ㅤなんなんだ、高いところから飛び降りても平気かだの、道草食って回復したり持久力が増えたりするかだの、草食動物から肉を剥ぎ取ってその場で焼いて食うかだの……。

 

「それってパーティーの加入に関係あるのか?ㅤタフネスも薬草学もサバイバルも、狩人に限らず冒険者なら大抵が似たようなことやってるもんだぞ?」

「あ、いや。あいつの場合、その狩人ってやつの意味がちょっと違うんだ。……ちなみにクエストで街から出る時、ホルンの音がしたりしないか?」

「ああ、お前もか。……そんな幻聴が聞こえたことは生まれてこの方、一度もないな」

「そ、そうか。いやなんかすまん……」

 

ㅤ狩人はともかく。往来で駄々をこねるめぐみんとアクアは人々の目を引き、カズマはひどく赤っ恥をかいたらしい。

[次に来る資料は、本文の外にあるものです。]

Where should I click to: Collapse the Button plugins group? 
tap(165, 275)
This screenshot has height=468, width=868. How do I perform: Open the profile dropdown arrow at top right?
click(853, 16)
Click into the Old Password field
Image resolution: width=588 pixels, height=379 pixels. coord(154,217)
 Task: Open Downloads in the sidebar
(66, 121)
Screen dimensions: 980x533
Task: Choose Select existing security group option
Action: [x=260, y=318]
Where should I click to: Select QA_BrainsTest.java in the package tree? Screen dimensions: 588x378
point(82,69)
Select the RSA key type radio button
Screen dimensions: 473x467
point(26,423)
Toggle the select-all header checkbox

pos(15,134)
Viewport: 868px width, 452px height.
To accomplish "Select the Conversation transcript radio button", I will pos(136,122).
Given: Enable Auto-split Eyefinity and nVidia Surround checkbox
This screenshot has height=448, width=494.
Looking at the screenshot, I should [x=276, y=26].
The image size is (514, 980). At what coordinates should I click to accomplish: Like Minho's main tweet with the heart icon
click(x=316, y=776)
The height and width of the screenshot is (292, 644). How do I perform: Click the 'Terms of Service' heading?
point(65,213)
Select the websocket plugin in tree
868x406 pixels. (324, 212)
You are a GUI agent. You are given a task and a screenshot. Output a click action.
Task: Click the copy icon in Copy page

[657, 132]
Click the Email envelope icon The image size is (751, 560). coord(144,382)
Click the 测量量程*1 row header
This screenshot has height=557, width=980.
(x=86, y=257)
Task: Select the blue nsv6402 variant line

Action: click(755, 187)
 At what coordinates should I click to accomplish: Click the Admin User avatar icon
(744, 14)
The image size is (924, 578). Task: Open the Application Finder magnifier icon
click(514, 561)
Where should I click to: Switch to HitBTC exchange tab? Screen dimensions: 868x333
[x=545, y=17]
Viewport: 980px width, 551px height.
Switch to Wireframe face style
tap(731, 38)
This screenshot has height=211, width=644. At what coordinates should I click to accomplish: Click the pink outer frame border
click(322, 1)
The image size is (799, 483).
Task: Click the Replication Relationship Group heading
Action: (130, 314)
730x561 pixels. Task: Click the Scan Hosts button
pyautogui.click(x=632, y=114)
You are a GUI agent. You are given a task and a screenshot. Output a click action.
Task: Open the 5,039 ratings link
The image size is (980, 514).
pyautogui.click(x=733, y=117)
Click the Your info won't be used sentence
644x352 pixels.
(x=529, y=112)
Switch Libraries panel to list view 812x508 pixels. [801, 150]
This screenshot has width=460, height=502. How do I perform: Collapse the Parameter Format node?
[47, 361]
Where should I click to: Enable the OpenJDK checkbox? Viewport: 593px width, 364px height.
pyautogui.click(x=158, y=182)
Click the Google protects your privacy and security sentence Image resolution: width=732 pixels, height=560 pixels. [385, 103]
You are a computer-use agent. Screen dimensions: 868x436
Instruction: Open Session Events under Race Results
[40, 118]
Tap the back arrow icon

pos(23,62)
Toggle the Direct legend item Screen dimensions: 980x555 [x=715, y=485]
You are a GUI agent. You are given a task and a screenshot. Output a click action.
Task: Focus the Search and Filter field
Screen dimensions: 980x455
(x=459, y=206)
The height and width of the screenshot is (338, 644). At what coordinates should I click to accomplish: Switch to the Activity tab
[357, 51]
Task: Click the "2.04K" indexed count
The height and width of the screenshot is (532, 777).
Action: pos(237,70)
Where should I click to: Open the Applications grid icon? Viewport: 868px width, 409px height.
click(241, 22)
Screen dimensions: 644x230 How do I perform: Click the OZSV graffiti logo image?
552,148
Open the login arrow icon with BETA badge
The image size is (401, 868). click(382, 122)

ㅤおまけにカズマが俺を見捨てたのだと言い、めぐみんがパーティーに入れてくれるならなんでもすると大声で口走ってしまったがために、カズマは街人からあらぬ疑いをかけられ、屈強な男性冒険者が様子を見に来てしまう始末だったという。

ㅤこれでカズマがめぐみんたちの要求を飲み頷いてしまったことを、責められる人間がこの世のどこにいるだろう。……いないな。

 

「こればっかりは俺たちが悪いな。迷惑と不名誉な疑いをかけさせてすまなかった。疑いは俺が晴らしておくし、めぐみんも叱っておく。それで……」

 

ㅤ結局俺たちはパーティーに入るべきかどうか、最終確認をしようとすると、カズマはすっと右手をこちらに出した。